人参皂苷Rg1对6-OHDA所致MES23.5神经细胞损伤的保护作用(2)

    MES23.5细胞接种于96孔板或6孔板，用含体积分数0.05牛血清及Sato成分的DMEM/F12培养基，于37 ℃、体积分数0.05 CO2条件下培养。细胞汇合达80%~90%时，用6-OHDA处理细胞24或48 h，或Rg1预处理细胞24 h后，再用6-OHDA处理24或48 h，分为对照组（A组）、6-OHDA组（B组）、Rg1+6-OHDA组（C组）。
    1.3  MTT法检测细胞生长
    将传代细胞接种于96孔板中，每孔细胞数量为3×103个。当细胞均匀贴壁生长时，用不同浓度6-OHDA处理细胞48 h，或先用10-8 mol/L Rg1预保护细胞24 h，再用6-OHDA处理，48 h后去除培养液，加5 g/L的MTT 20 μL，于37 ℃、体积分数0.05 CO2培养箱中继续培养4 h，每孔加DMSO 100 μL，混匀后用酶标仪检测570 nm处的吸光度(A)值。计算细胞存活率［5］。

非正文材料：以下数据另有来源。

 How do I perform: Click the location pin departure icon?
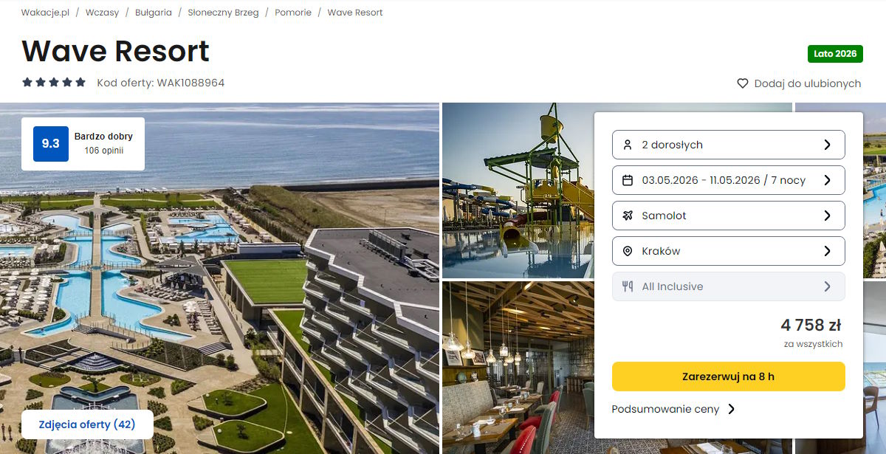(x=628, y=251)
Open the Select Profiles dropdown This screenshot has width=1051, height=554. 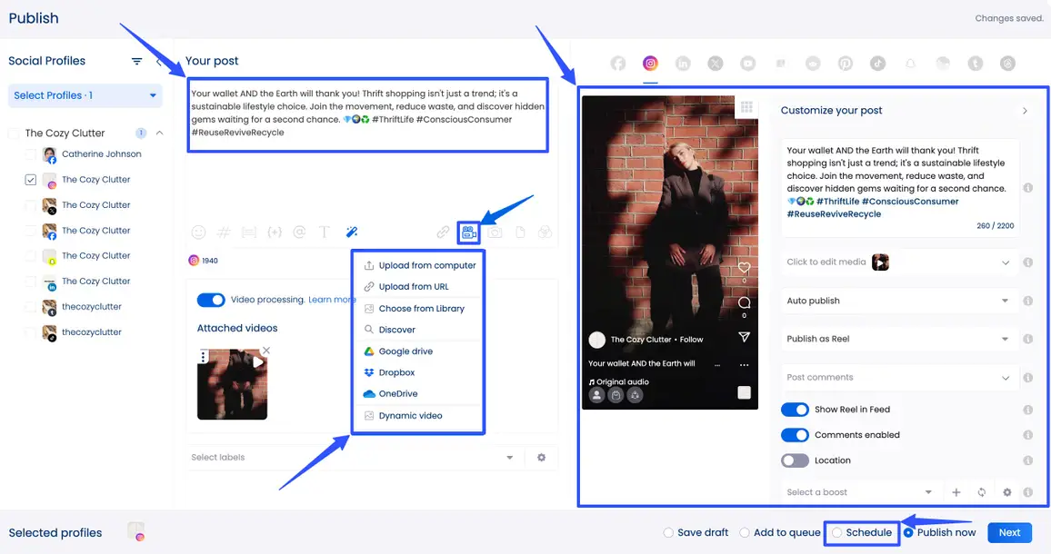point(85,95)
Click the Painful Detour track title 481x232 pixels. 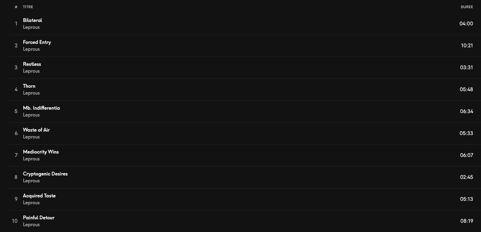[x=39, y=218]
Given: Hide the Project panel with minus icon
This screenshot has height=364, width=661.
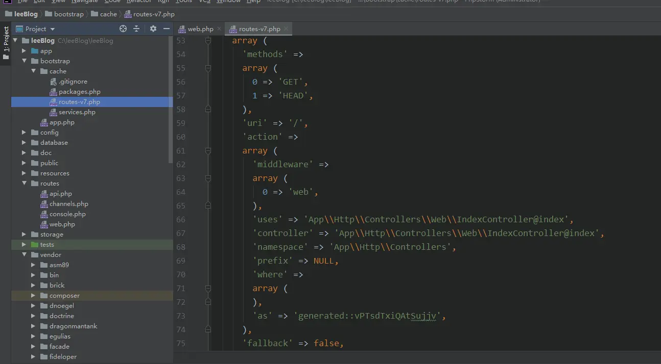Looking at the screenshot, I should [167, 29].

    1.4  实时荧光半定量反转录聚合酶链反应(real time RT-PCR)检测酪氨酸羟化酶（TH）和Bcl-2基因的表达
    将传代细胞接种于6孔板中，用10-8 mol/L  Rg1预保护细胞24 h，然后再用6-OHDA处理细胞24 h，Trizol法从细胞中提取总RNA，取1 μg总RNA进行逆转录。采用SYBR green染料法相对定量检测TH、Bcl-2和GAPDH的基因表达。TH上游引物序列为5′-AAAATCCACCACTTAGAG-ACC-3′；下游引物为5′-TAGCCACAGTACCGTTCC-3′。Bcl-2上游引物序列为5′-CCTGTGGATGACTGAGTACC-3′；下游引物为5′-CCCACTCGTAGCCCCTCT-3′。GAPDH上游引物序列为5′-ACCCAGAAGACTGTGGATGG-3′；下游引物为5′-CCCTGTTGCTGTAGCCGTAT-3′。用未处理的样本做标准曲线，计算出靶基因的含量，并与内参基因GAPDH相比。
    1.5  统计学分析
    数据以x±s表示，应用SPSS 10.0统计软件进行单因素方差分析（One-Way ANOV）。
    2  结    果
    2.1  不同浓度6-OHDA对MES23.5细胞的毒性作用及Rg1的保护作用    MES23.5细胞经0、1、10、25、50、75、100、200及400 μmol/L的6-OHDA处理48 h，细胞的存活率分别为1.000±0.143、0.985±0.070、0.927±0.048、0.820±0.068、0.785±0.054、0.763±0.052、0.678±0.048、0.601±0.030及0.234±0.039。6-OHDA可剂量依赖性地降低MES23.5细胞的生存率（F=71.24，P<0.01）。应用10-8 mol/L Rg1预处理细胞24 h，可明显降低100 μmol/L 6-OHDA的毒性作用（F=14.63,P<0.01）。见表1。
    2.2  Rg1对6-OHDA诱导的TH基因表达的影响
    100 μmol/L 6-OHDA处理细胞24 h可明显降低TH基因的表达，应用人参皂苷Rg1预处理24 h后，可明显增加TH基因的表达，差异有高度显著性(F=9.80,P<0.01)。见表1。
    2.3  Rg1对6-OHDA诱导Bcl-2基因表达的影响
    100 μmol/L 6-OHDA可明显降低Bcl-2基因的表达，而人参皂苷Rg1预处理组Bcl-2基因的表达较6-OHDA组明显增强(F=15.34,P<0.01)。见表1。
    表1  Rg1预处理对6-OHDA诱导的MES23.5细胞存活率、TH和Bcl-2基因表达的影响
    3  讨    论
    PD是一种常见的中枢神经系统退行性疾病，主要病理改变是SNzc DA能神经元进行性变性缺失。6-OHDA是公认的可以诱发DA能神经元变性的神经毒素，可以直接抑制线粒体电子传递链复合物，导致ATP耗竭细胞变性死亡；也可通过单胺氧化酶B生成过氧化氢，再由Fe2+经Fenton反应生成羟自由基，造成DA能神经元变性、凋亡［6］。本研究应用6-OHDA损伤细胞MES23.5这一DA能神经元细胞系，研究人参皂苷Rg1的神经保护作用及其机制。MES23.5细胞是一种杂交瘤性DA能神经元细胞系,由大鼠胚胎中脑细胞与小鼠神经母细胞瘤-胶质瘤细胞系N18TG2杂交而成，可替代原代培养的DA能神经元用于研究神经变性疾病PD［7］。